- **To do**: Please count how many lines below contain the word "computer" and give nothing but that figure.

[Stored data entries]

--

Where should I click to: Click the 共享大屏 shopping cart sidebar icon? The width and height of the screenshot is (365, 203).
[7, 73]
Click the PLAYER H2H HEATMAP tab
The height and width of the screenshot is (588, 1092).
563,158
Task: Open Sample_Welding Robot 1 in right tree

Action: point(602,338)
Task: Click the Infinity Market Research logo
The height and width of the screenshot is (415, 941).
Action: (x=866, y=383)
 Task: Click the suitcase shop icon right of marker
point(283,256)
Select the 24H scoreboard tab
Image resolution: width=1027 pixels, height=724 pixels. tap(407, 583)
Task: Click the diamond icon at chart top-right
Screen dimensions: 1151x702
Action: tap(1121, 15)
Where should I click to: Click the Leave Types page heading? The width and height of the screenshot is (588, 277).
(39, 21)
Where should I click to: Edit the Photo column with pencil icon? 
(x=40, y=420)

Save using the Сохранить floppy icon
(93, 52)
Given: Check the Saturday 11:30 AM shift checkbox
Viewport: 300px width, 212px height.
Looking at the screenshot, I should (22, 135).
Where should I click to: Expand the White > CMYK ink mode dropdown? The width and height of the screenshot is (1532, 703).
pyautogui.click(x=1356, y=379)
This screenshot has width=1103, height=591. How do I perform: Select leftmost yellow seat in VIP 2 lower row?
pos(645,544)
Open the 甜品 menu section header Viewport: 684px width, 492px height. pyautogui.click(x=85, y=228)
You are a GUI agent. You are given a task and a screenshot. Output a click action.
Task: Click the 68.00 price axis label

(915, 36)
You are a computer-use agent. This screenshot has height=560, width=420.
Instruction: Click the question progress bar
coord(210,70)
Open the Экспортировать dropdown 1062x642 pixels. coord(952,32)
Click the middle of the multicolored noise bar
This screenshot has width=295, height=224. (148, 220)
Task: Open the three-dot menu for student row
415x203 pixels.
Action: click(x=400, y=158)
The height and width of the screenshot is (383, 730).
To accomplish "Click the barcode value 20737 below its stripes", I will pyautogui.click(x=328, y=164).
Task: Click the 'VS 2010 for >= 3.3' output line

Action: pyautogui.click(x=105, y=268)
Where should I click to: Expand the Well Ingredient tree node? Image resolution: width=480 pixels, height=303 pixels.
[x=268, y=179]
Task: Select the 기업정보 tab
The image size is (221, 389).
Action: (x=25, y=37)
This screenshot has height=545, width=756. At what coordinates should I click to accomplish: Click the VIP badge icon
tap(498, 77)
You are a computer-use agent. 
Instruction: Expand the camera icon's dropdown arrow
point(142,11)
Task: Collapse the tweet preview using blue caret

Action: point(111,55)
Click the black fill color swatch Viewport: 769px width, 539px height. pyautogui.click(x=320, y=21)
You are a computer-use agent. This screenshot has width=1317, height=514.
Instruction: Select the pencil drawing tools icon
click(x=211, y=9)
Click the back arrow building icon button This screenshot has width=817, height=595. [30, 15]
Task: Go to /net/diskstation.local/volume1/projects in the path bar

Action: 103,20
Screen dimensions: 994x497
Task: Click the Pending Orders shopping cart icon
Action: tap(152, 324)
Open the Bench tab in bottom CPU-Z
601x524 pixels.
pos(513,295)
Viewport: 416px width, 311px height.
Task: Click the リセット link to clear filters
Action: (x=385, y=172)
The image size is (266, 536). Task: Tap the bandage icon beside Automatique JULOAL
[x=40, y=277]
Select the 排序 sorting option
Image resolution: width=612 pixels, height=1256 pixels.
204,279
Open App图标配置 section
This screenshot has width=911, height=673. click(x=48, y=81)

--

- **Output for this task**: 3